The following is a list of optional annotations supported for incremental aggregation.

  • @store(type=<store type>, ...)
    The aggregated results are stored in the database defined via this annotation in tables corresponding to each aggregate duration. For more information on how to define a store, see Defining Tables for Physical Stores.

    When these database entries are created, the primary key is defined internally. Therefore, you must not include an @PrimaryKey annotation within this @store annotation in the aggregation definition.

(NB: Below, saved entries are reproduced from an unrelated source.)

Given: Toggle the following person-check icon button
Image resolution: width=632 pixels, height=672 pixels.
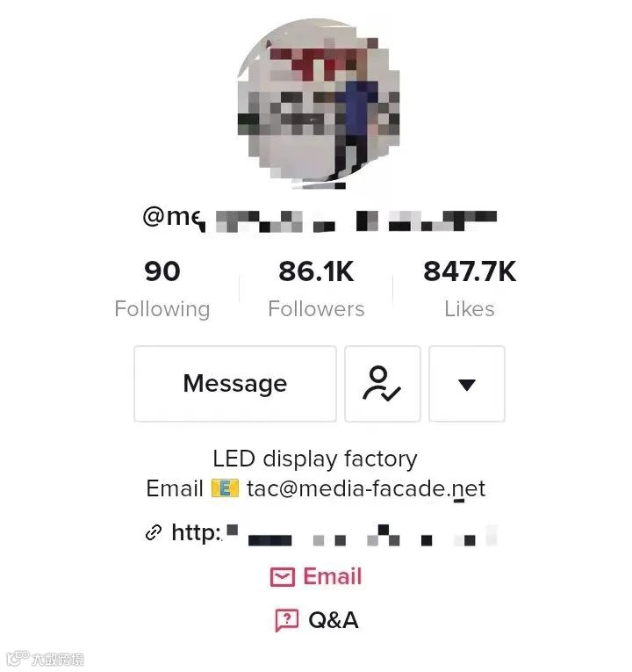Looking at the screenshot, I should [x=383, y=384].
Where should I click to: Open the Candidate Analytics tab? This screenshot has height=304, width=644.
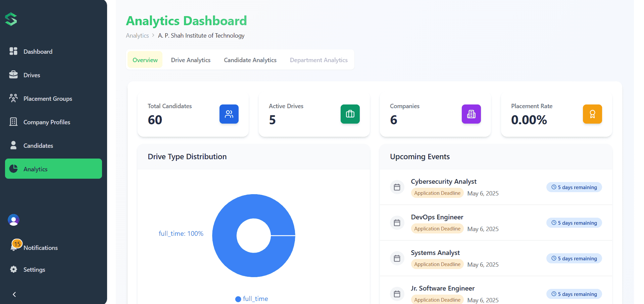250,60
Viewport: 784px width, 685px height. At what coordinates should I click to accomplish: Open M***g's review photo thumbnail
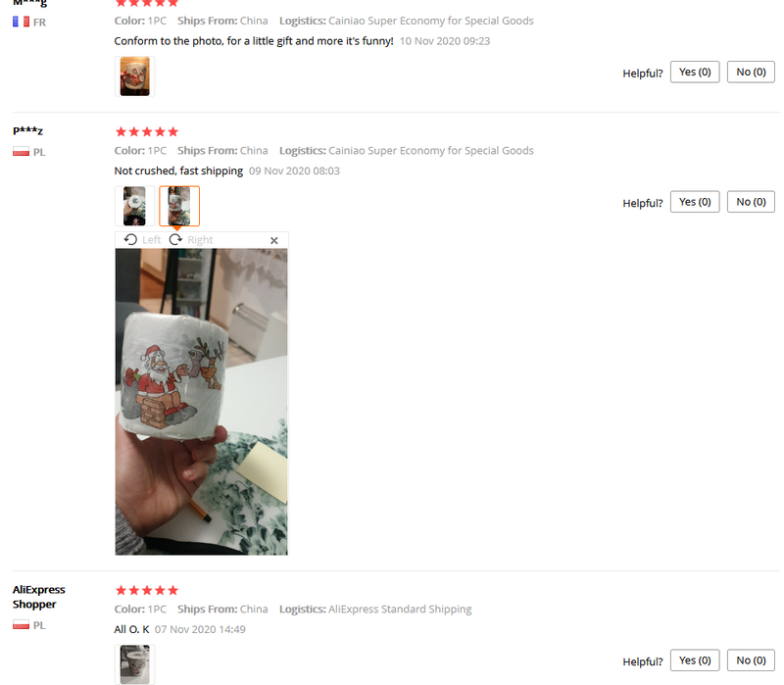(x=134, y=76)
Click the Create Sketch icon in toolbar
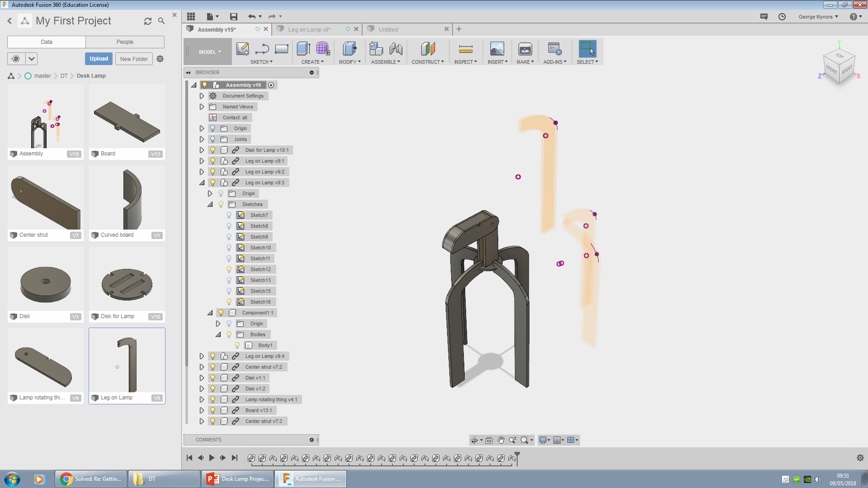The height and width of the screenshot is (488, 868). 243,49
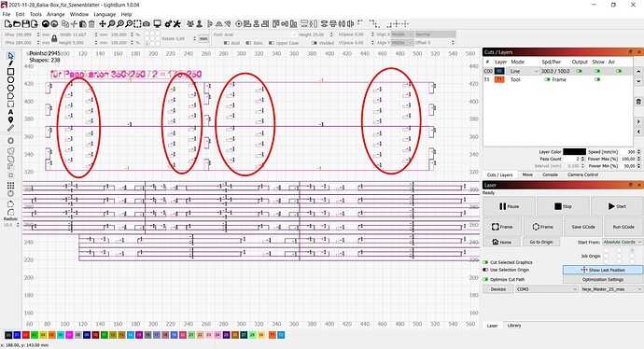Toggle Cut Selected Graphics switch

click(x=486, y=262)
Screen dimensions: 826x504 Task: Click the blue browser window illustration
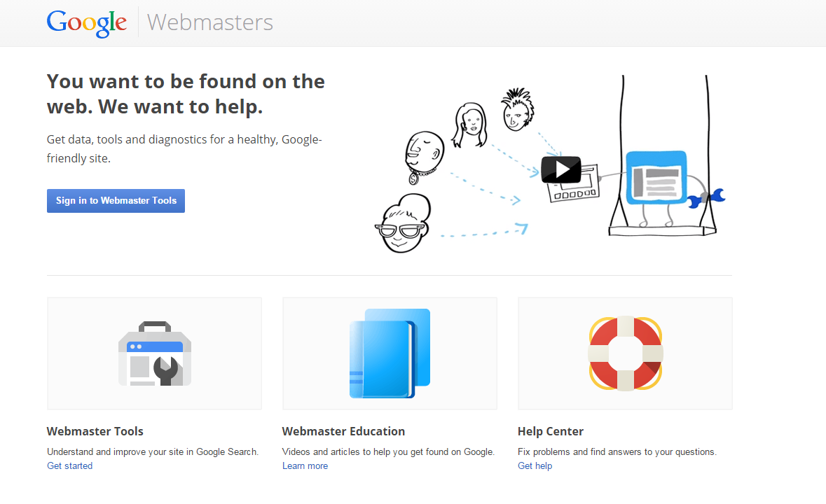(656, 176)
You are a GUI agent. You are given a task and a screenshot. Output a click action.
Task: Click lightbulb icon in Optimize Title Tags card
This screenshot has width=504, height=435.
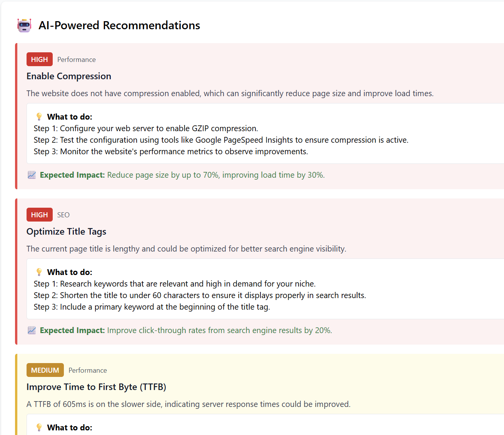pyautogui.click(x=39, y=272)
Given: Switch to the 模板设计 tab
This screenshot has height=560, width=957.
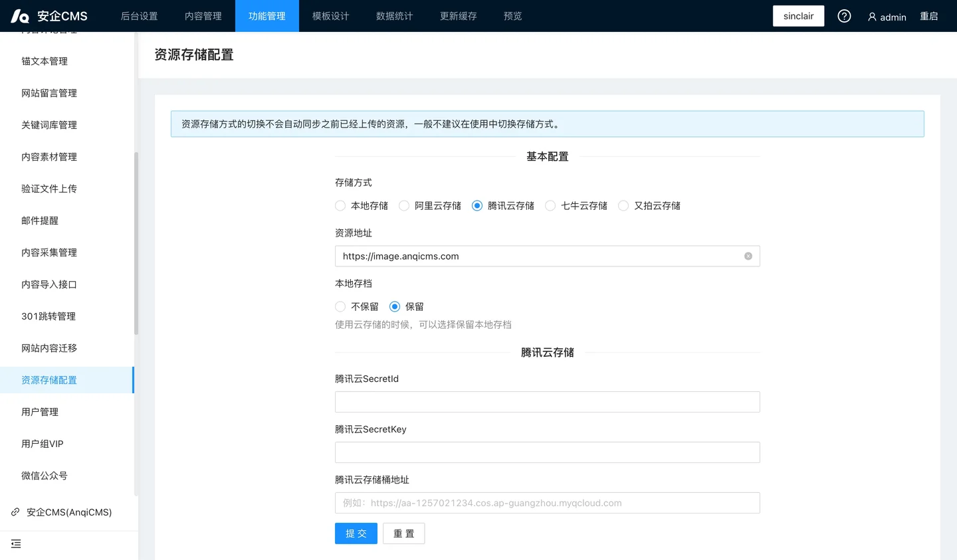Looking at the screenshot, I should coord(330,15).
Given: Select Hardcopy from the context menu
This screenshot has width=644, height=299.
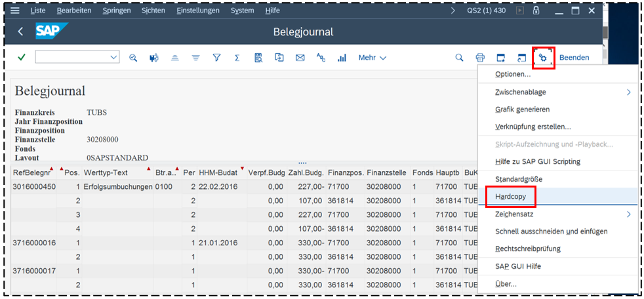Looking at the screenshot, I should 510,197.
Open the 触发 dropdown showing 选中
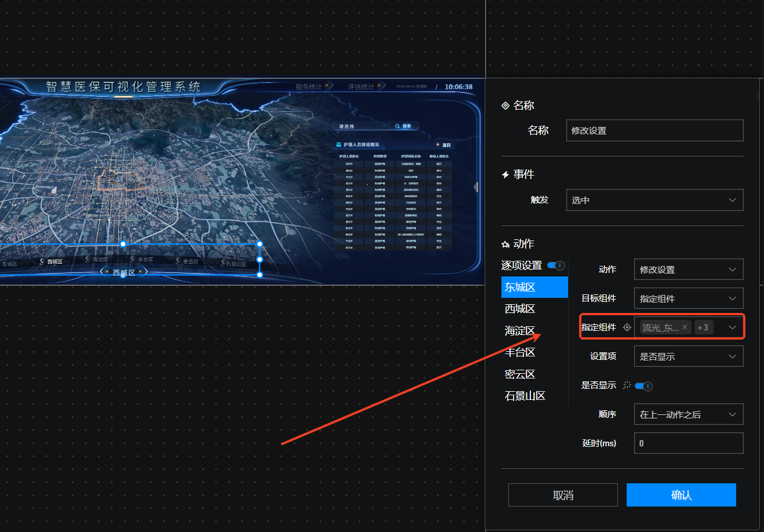Image resolution: width=764 pixels, height=532 pixels. point(654,200)
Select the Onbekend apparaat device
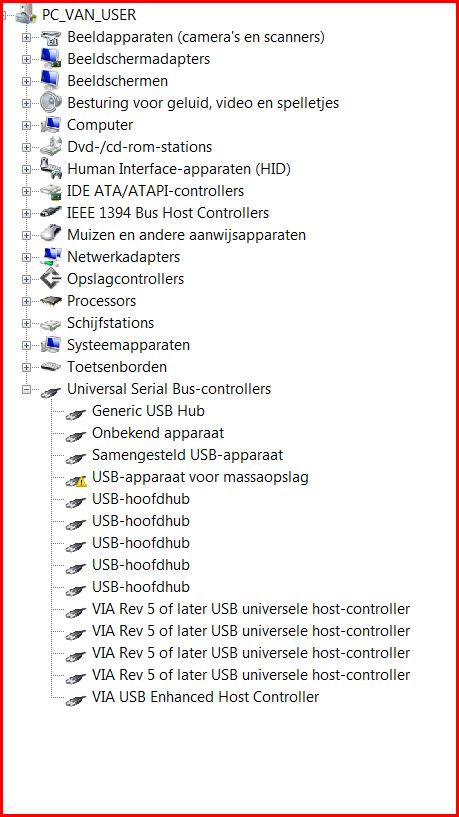The width and height of the screenshot is (459, 817). (158, 433)
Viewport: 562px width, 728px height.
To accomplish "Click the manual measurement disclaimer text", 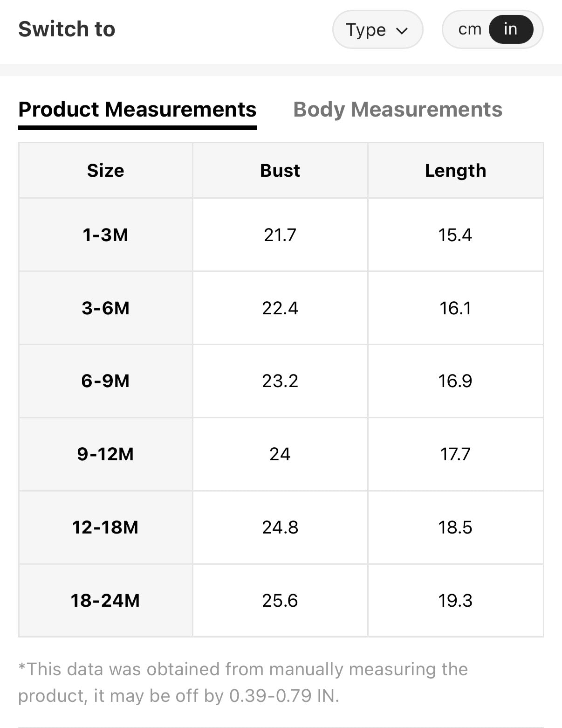I will (x=243, y=682).
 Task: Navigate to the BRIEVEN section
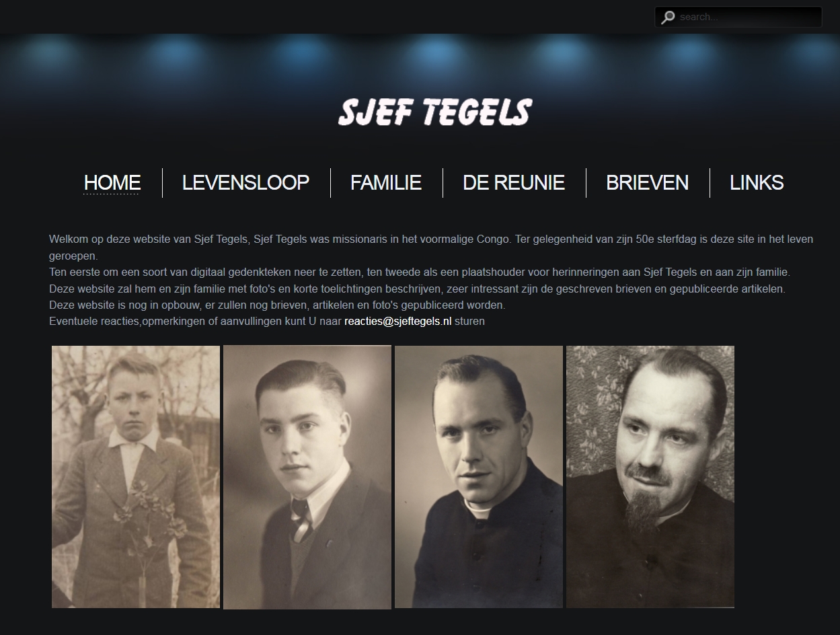647,182
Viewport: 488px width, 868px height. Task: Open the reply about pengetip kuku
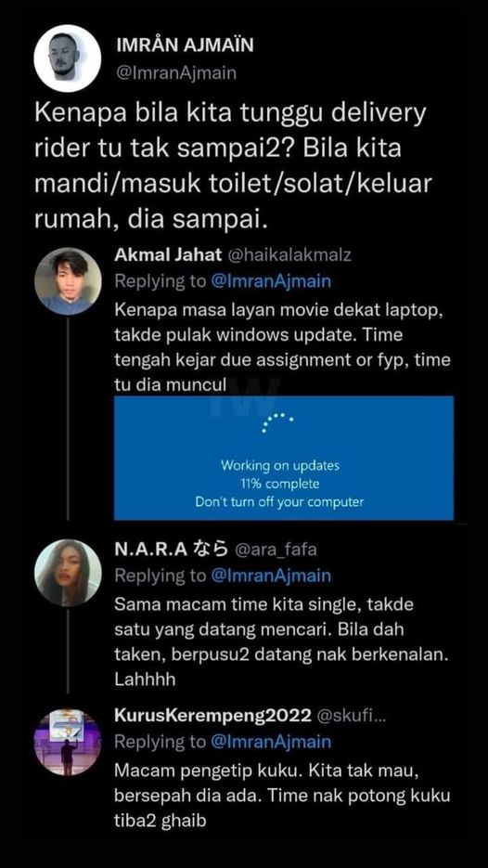pos(282,795)
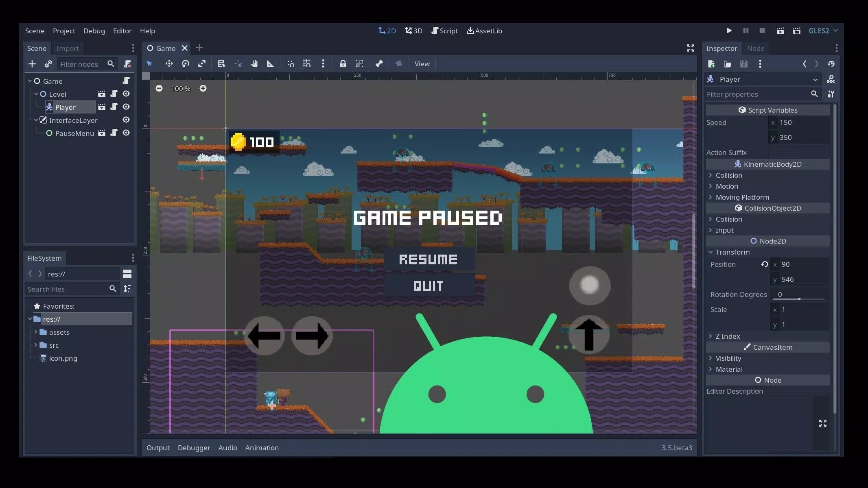Hide the InterfaceLayer node via eye icon
The width and height of the screenshot is (868, 488).
tap(126, 120)
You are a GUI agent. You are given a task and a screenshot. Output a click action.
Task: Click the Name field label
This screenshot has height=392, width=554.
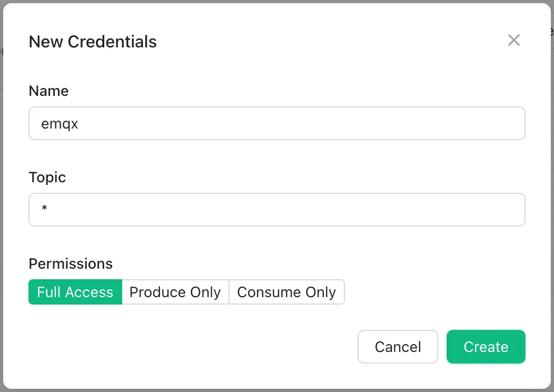coord(48,91)
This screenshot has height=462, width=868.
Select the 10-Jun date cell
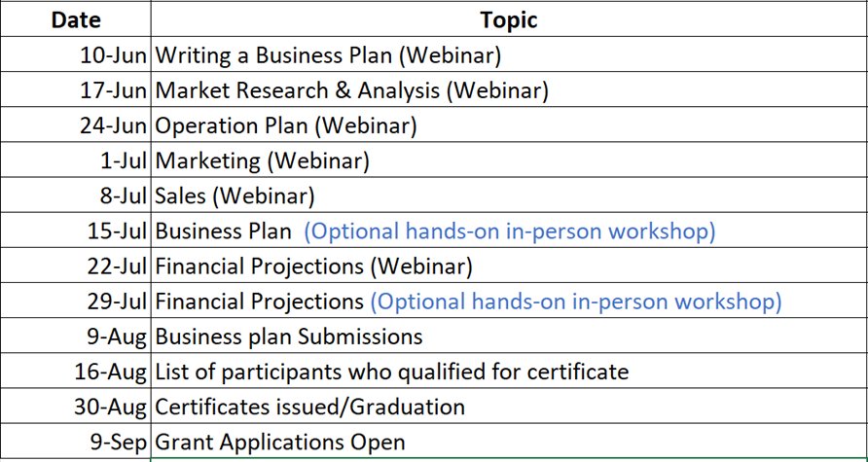(113, 55)
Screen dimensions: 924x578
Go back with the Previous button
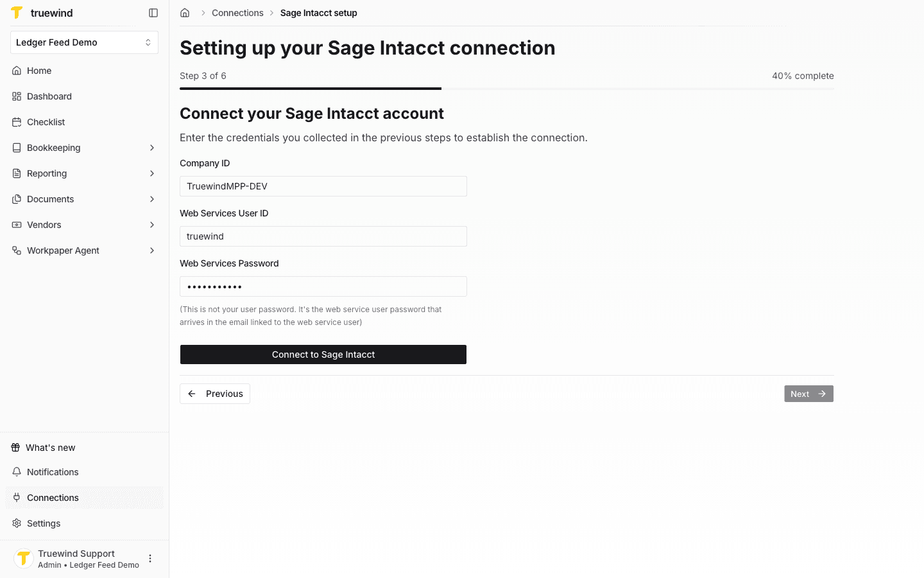coord(214,393)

    If a store is not defined via this annotation, the aggregated results are stored in in-memory tables by default. Adding a specific store definition is useful in a production environment. This is because the aggregations stored in in-memory tables can be lost if a system failure occurs.

    The names of the tables are created in the <AGGREGATION_NAME>_<DURATION> format. In this scenario, the following tables are created:

    • TradeAggregation_SECONDS

    • TradeAggregation_MINUTES

    • TradeAggregation_HOURS

    • TradeAggregation_DAYS

    • TradeAggregation_MONTHS

    • TradeAggregation_YEARS

    The primary keys of these tables are determined as follows:

    AGG_TIMESTAMP and AGG_EVENT_TIMESTAMP are internally calculated values that reflect the time bucket of an aggregation for a particular duration. e.g. for the day aggregations, AGG_TIMESTAMP = 1515110400000 reflects that it is the aggregation for the 5th of January 2018 (1515110400000 is the Unix time for 2018-01-05 00:00:00). All aggregations are based on GMT timezone.


    The other values stored in the table would be aggregations and other function calculations done in the aggregate definition. If any such function calculation is not an aggregation, the output value corresponds with the function calculation for the latest event of that time bucket. e.g., If a multiplication is carried out, the multiplication value corresponds with the latest event's multiplication as per the duration.

    Certain aggregations are internally stored as a collection of other aggregations. e.g., the average aggregation is internally calculated as a function of sum and count. Hence, the table only reflects a sum and a count. The actual average is returned when the user retrieves the aggregate values as described in Step 2: Retrieve calculated and persisted aggregate values.

    The other values stored in the database table are aggregations and other function calculations carried out via the aggregation definition.

    In the scenario described in this section, a timestamp is assigned to each input event via the timestamp attribute, and symbol is the group by key. Therefore, the TestDB store defined via the @store annotation uses the AGG_EVENT_TIMESTAMP and symbol attributes as primary keys. Each record . in this store must have a unique combination of values for these two attributes. 

  • @purge

    This specifies whether automatic data purging is enabled or not. If automatic data purging is enabled, you need to specify the time interval at which the data purging should be carried out. In addition, you need to specify the time period for which the data should be retained based on the granularity by including the @retentionPeriod annotation (described below). If this annotation is not included in an incremental aggregation query, the data purging is carried out every 15 minutes based on the default retention periods mentioned in the description of the @retentionPeriod annotation.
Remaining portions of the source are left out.